Exercise directions => Output all the data exactly. Pictures do not belong in the copy.

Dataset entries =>

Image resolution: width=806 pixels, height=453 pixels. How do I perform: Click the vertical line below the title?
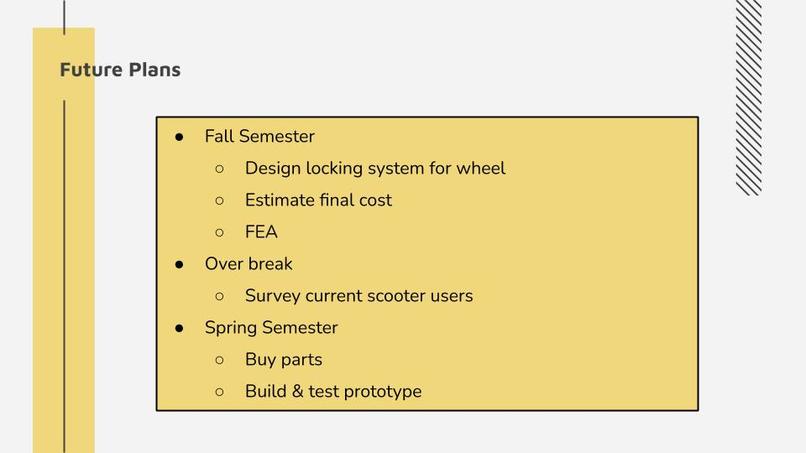pos(64,277)
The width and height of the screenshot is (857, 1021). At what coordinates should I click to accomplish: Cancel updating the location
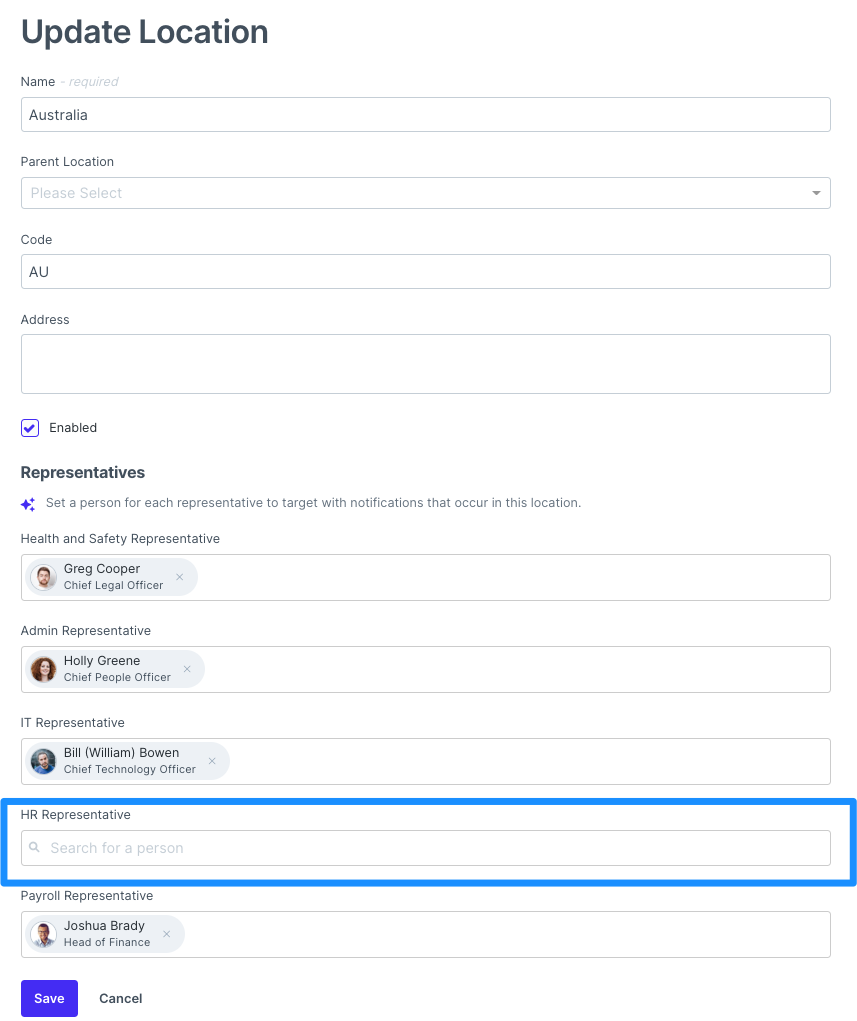tap(120, 998)
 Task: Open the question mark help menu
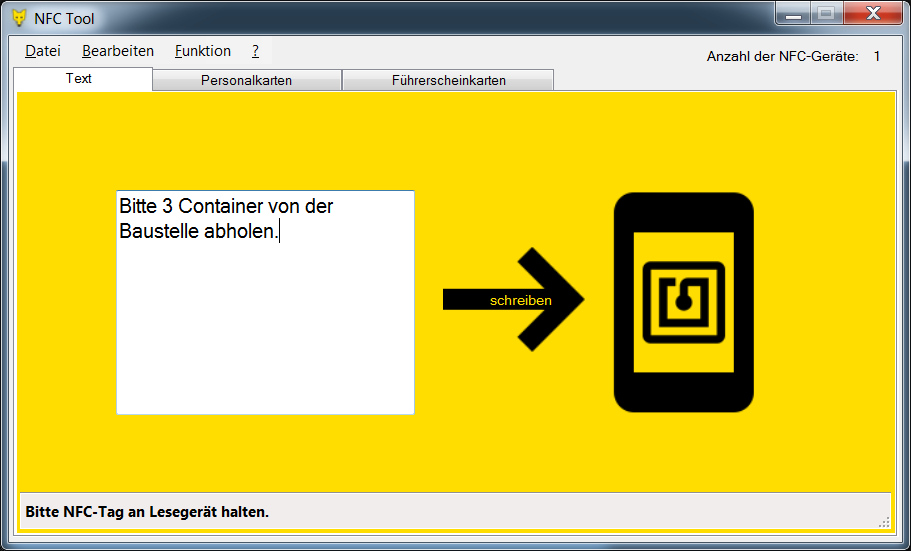point(255,51)
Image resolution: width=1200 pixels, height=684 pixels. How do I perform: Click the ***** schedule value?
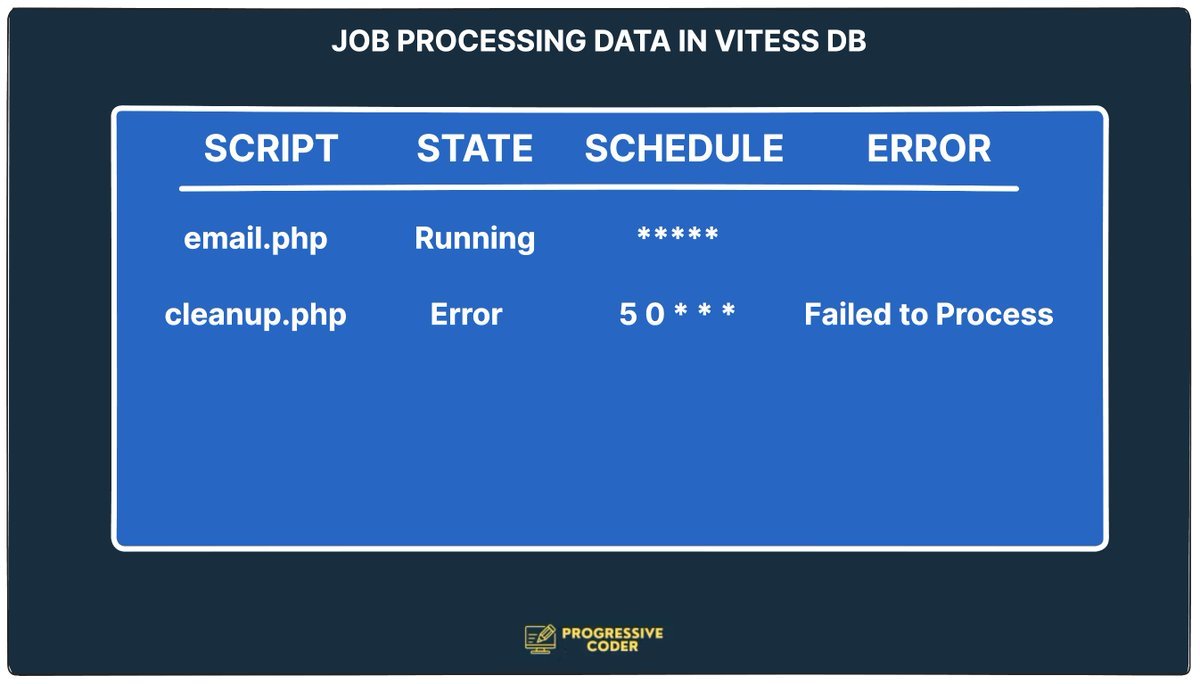pos(678,237)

Solution for this task =>
Image resolution: width=806 pixels, height=453 pixels. How do I perform: Click the vertical line below the title?
pos(64,277)
The width and height of the screenshot is (857, 1021). At what coordinates should I click to accomplish: Cancel updating the location
tap(120, 998)
 Task: Open the question mark help menu
point(255,51)
Image resolution: width=1200 pixels, height=684 pixels. How do I perform: Click the ***** schedule value?
pos(678,237)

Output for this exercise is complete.